Dog Bites Man (But the Details are Worth Reading About)
The Chronicle of Higher Education reports that UC Berkeley conducted a survey of rates of depression and psychological well-being among its graduate students. They are high, which, the Chron says “surprised and alarmed” the experts when previous results came out. The suprise of the experts led others to wonder whether they were qualified to conduct the survey, since they had evidently never been in grad school themselves.

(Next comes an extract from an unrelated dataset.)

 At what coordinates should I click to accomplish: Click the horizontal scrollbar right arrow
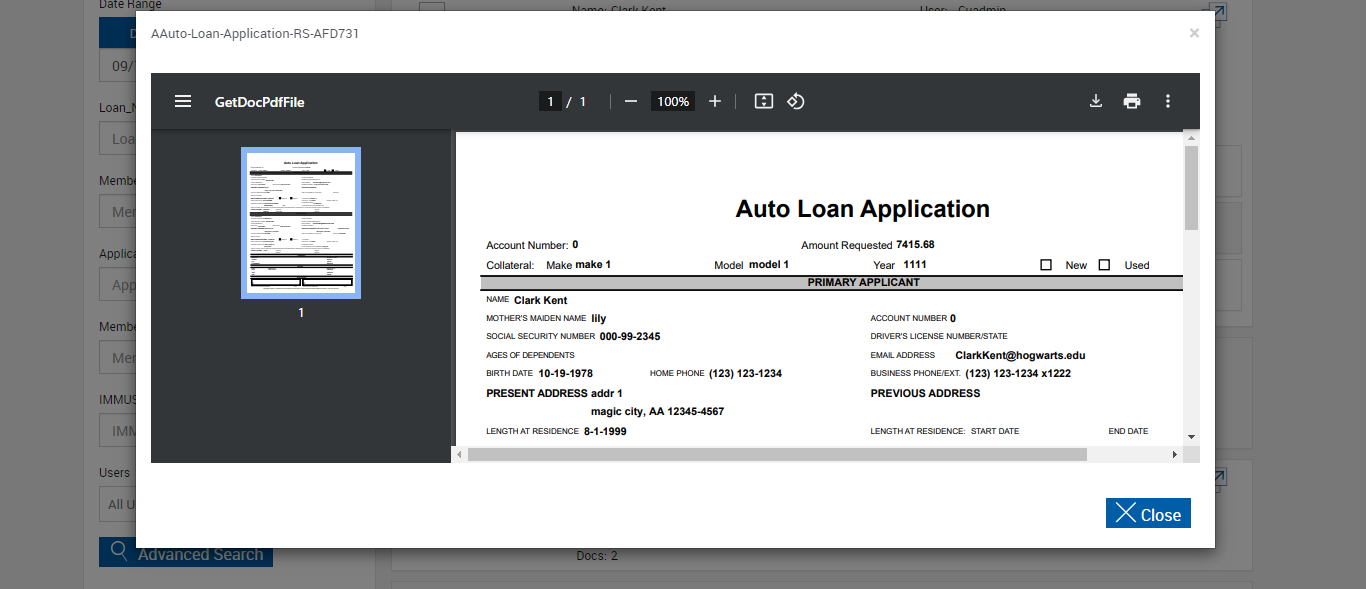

This current iteration finds that that 47% of Ph.D. students are depressed, and among the Ph.D. students, the highest rate of depression — 64% — was in the arts and humanities. These numbers are even more striking because they are current prevalence rates, not prevalence rates over the whole duration of their grad school tenure.
The full report reveals that career prospects was the variable second-most predictive of well-being, and the fifth-most predictive of depression. Because predictors for well-being and depression unsurprisingly overlap a great deal, in their summary they present these predictors together, with career prospects the most important variable. Other important predictors were overall health, living conditions, academic engagement, social support, financial confidence, academic progress and preparation, sleep, feeling valued and included, and adviser relationship.
A couple points. The first should be uncontroversial, and yet sometimes gets lost in the course of describing mental illess as a pathology of the individual, as I was arguing a couple of weeks ago. The onset and course of mental illness is heavily influenced by the context of the sufferer. Stressful, demanding working environments and extreme economic precarity cause depression, even if they are not sufficient, in and of themselves, to cause depression.
The second point: I’m a little rueful that the question this report needs to pose for itself, “Why do we care about well-being?”, is answered primarily in terms of the grad students’ productivity:
We care because we want to enable graduate students to do their best work andmake the most of their time here. Balanced, happy people are more productive, more creative, more collaborative, better at long-term goal pursuit, more likely to find employment, more physically and psychologically resilient, and more.
But if institutions need to think of their members as cogs in order to build structures to treat them as more than cogs, it’s better than nothing.